Police Commissioner Raymond Kelly and Queens District Attorney Richard Brown say 111 individuals have been indicted in the largest identity theft takedown in U.S. history.

The suspects specialized in counterfeit credit cards as part of five organized groups based in Queens County and having ties to Europe, Asia, Africa and the Middle East.

They are charged in ten indictments with stealing the personal credit information of thousands of unwitting American and European consumers and costing these individuals, financial institutions and retail businesses more than $13 million in losses over a 16-month period.

Eighty-six of the defendants are in custody and twenty-five are presently being sought.

Nearly two dozen of the defendants are also accused of participating in burglaries and robberies throughout Queens County. In one case, authorities said four defendants conspired to commit a bank robbery in Forest Hills. Five others are charged with stealing more than $95,000 worth of cargo from Kennedy Airport and seven are accused of stealing approximately $850,000 worth of computer equipment from the Citigroup Building in Long Island City.

"This is by far the largest - and certainly among the most sophisticated - identity theft/credit card fraud cases that law enforcement has come across," said District Attorney Brown. "Many of the defendants charged today are accused of going on nationwide shopping sprees, staying at five-star hotels, renting luxury automobiles and private jets, and purchasing tens of thousands of dollars worth of high-end electronics and expensive handbags and jewelry with forged credit cards that contained the account information of unsuspecting consumers."

According to the indictments, the defendants fraudulently obtained credit card account numbers through various means and which were then used to manufacture forged credit and identification cards. Once the counterfeit cards were created, according to the indictments, they were ultimately given to teams of "shoppers" who were sent out on shopping expeditions in New York, Florida, Massachusetts, Los Angeles and other areas of the United States to purchase high-end electronics and other merchandise, which either had been requested or could easily be fenced and re-sold, typically over the Internet.

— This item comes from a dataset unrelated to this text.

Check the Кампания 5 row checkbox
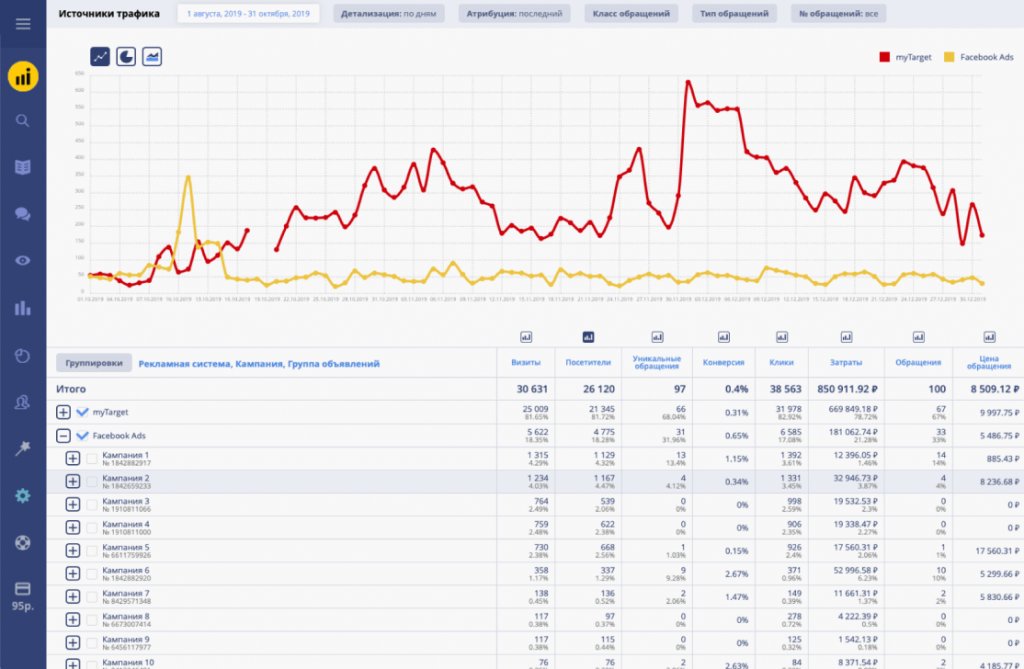Viewport: 1024px width, 669px height. 92,550
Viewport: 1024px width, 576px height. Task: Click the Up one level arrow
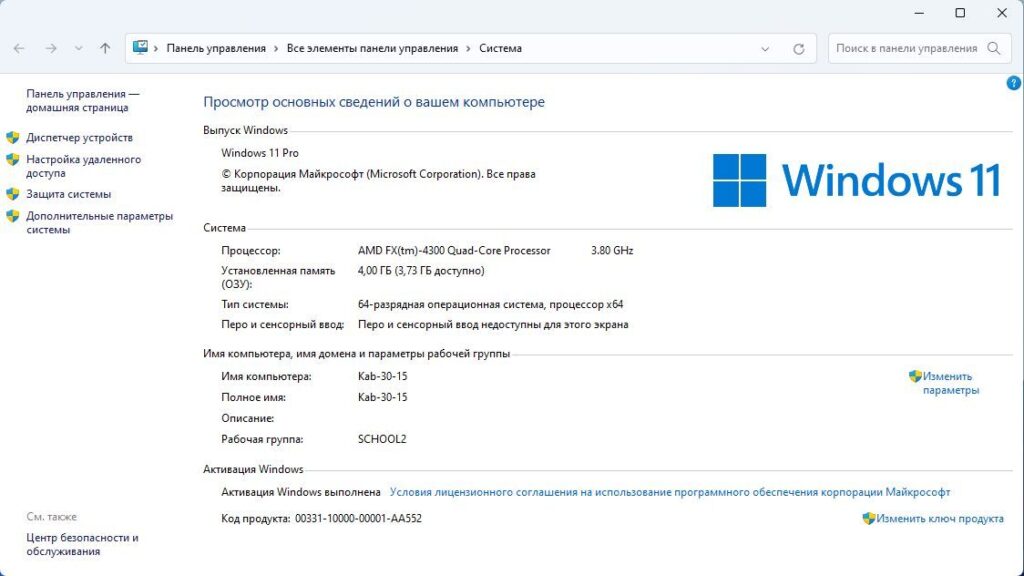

Some of the shoppers allegedly used forged credit cards to stay at such five-star hotels as the Fontainbleau and The Royal Palm in Miami Beach and the Las Casitas Village, the high-end private villas of the El Conquistor in Puerto Rico. They are also alleged to have used forged credit cards to rent Lamborghinis and Porsches and, in one instance, a private jet to take them from New York to Florida.

Among the local malls targeted were Queens Mall, the Westchester Mall, the Americana Mall, the Roosevelt Field Mall, the Walt Whitman Mall and the Smithtown Mall.

According to the charges, aiding the shoppers were collusive store owners or employees who worked within a particular retail store where the shoppers were making their purchases or in a bank where they had access to cardholder information and could check the information for high value targets and/or steal credit card information from the available files.

Among the items allegedly recovered as a result of the search warrants were approximately $650,000 in cash, seven handguns (two defaced), a box truck full of electronics, computers, shoes and watches, skimmers, card readers, embossers and various amounts of raw material, such as blank credit cards and fake identifications.